Se intenta multar a una mujer por permitir que pinten un mural en su casa, porque se erige como una bandera que dice: en México mueren 10 mujeres cada día.
Una joven desaparece y es encontrada asesinada.
Una niña es robada fuera de su escuela.
Un niño se pierde y no se vuelve a saber de él.
La gente muere por ser diferente.
Si una mujer es indígena, pobre, homosexual, es discriminada por cada ángulo que se le vea.
Si un hombre está parado en el lugar equivocado, también muere.

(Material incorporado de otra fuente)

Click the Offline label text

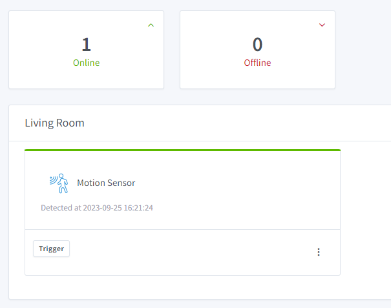click(x=257, y=63)
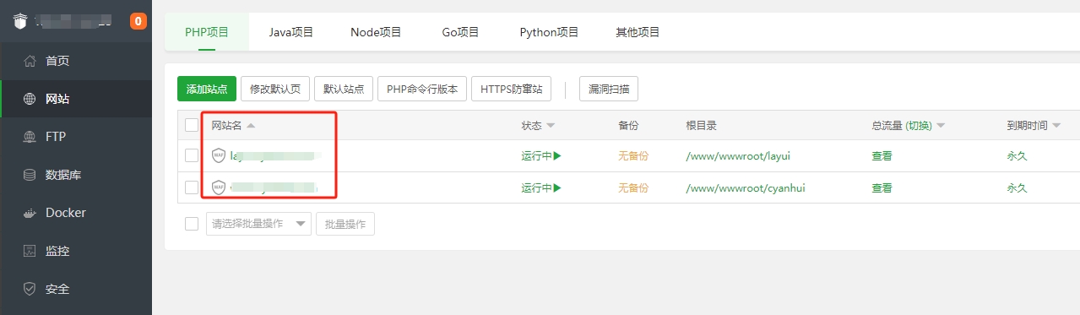The width and height of the screenshot is (1080, 315).
Task: Click the database icon beside 数据库
Action: pyautogui.click(x=30, y=175)
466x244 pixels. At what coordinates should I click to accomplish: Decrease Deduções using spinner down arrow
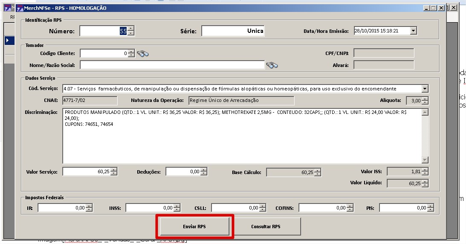pyautogui.click(x=204, y=174)
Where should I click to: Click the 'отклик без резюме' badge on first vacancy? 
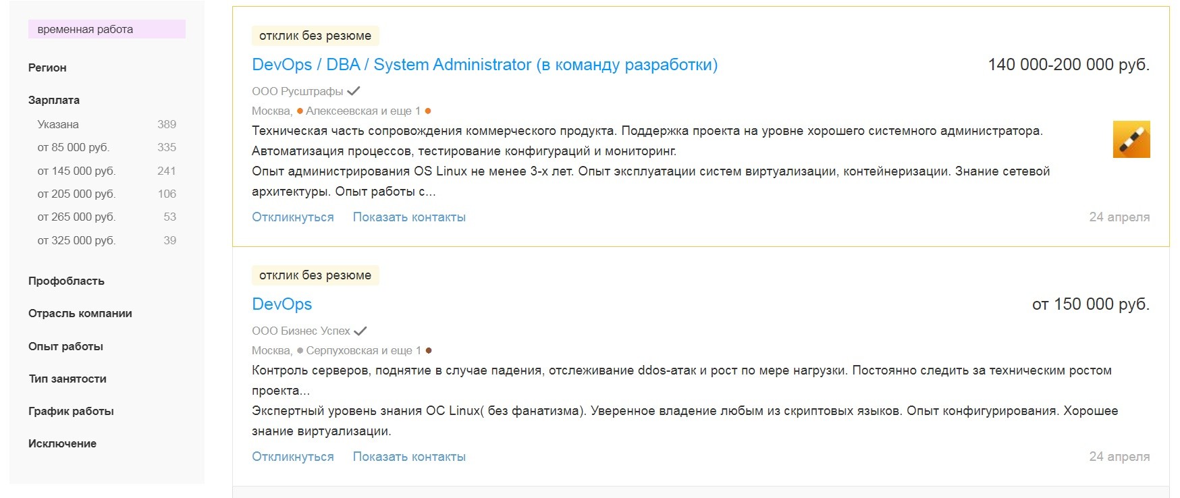coord(317,35)
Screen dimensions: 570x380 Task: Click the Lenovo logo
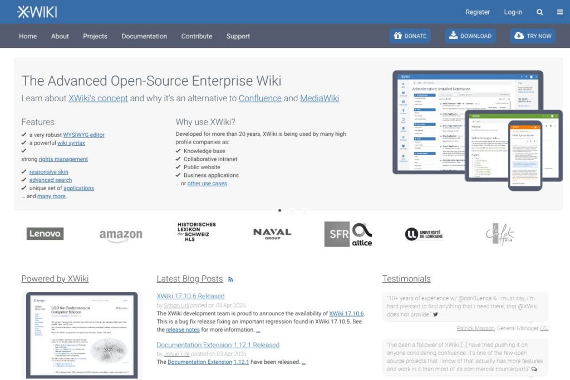click(45, 234)
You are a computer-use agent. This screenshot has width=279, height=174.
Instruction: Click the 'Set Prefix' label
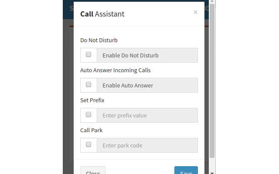[x=92, y=100]
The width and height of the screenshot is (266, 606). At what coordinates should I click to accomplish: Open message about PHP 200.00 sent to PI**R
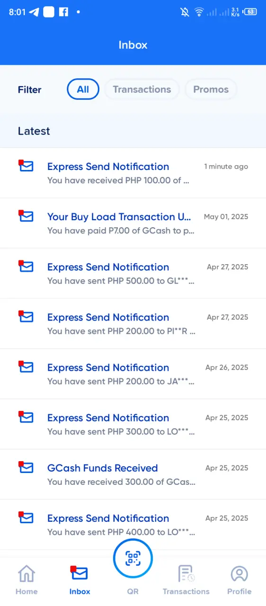pos(133,323)
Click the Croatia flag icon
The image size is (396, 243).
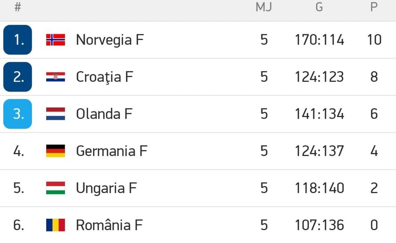click(x=55, y=77)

Se agranda la lista como pequeñas piedras que calan, no en el zapato, en el corazón. Duele. Visto de cerca o de lejos, duele.
IV
Llevo 18 años trabajando con niños. Soy psicóloga y he conocido cientos (si no es que ya llegué al millar) de niños. En todo este tiempo han sido contadas las ocasiones en que una mamá aceptó o reconoció frente a mí que no quiere a su hijo. Muchas son las que no los aman y uno se da cuenta a simple vista o después de ver la interacción que tienen con él. Sin embargo, hubo una en particular que me estrujó fuertemente con sus palabras y acciones. El niño en cuestión asistía a terapia por problemas de conducta. Peleaba y hostigaba a sus compañeros, retaba a sus maestras y estaban a punto de correrlo de la escuela (que al final lo corrieron). La señora llegó a decir que no lo quería, que no sabía cómo relacionarse con él e, incluso, el niño dormía solo en el tercer piso de su casa, mientras que sus papás y hermana dormían en la misma habitación, en el segundo. Organizamos una dinámica grupal a la que invitamos a varias mamás y el objetivo era aplicar las técnicas de arrullo, comunicación verbal y no verbal con los niños y ejercicios de autorregulación emocional. Después de las actividades, pedimos a las participantes que le dijeran a sus hijos lo que sentían por ellos. “Te amo”, “eres maravilloso”, “me haces feliz”. Cuando tocó el turno a la mamá del niño en cuestión, solo dijo: “es que no se me ocurre qué decirle”. Me atrevo a pensar que todas las mamás presentes queríamos hablar por ella, decirle lo hermoso que era, lo inteligente o fuerte que se veía. El niño solo abrió sus ojos. Valientemente no lloró. Me quedé con el corazón desecho y entonces se reveló el origen de su mal comportamiento. Ese niño, con su problema de conducta, era resiliente. Estaba usando todos sus recursos -buenos o malos- para salir adelante.
V
Vuelvo al inicio. Hay gente mala, lo sé, aunque no deja de sorprenderme. Hay gente con problemas mentales que no es detectada ni atendida. Hay un gobierno que se justifica, también lo sé. ¿Qué me queda?
Pienso que un niño educado desde el amor, educado para reconocer y valorar la diversidad, que es amado, que es respetado en sus tiempos de maduración y desarrollo sería incapaz de matar a otro, sería incapaz de ser injusto frente a otro. Creo que un niño acompañado tendrá el valor para luchar y cambiar las cosas. Creo que un niño que comprende el porqué de las normas, el cómo benefician en la interacción y la vida en sociedad, las asume y no las cumple solo por miedo al castigo, la multa, la consecuencia o la cárcel.
Otro mundo es posible pero se necesitan valientes que intenten hacer las cosas de forma distinta.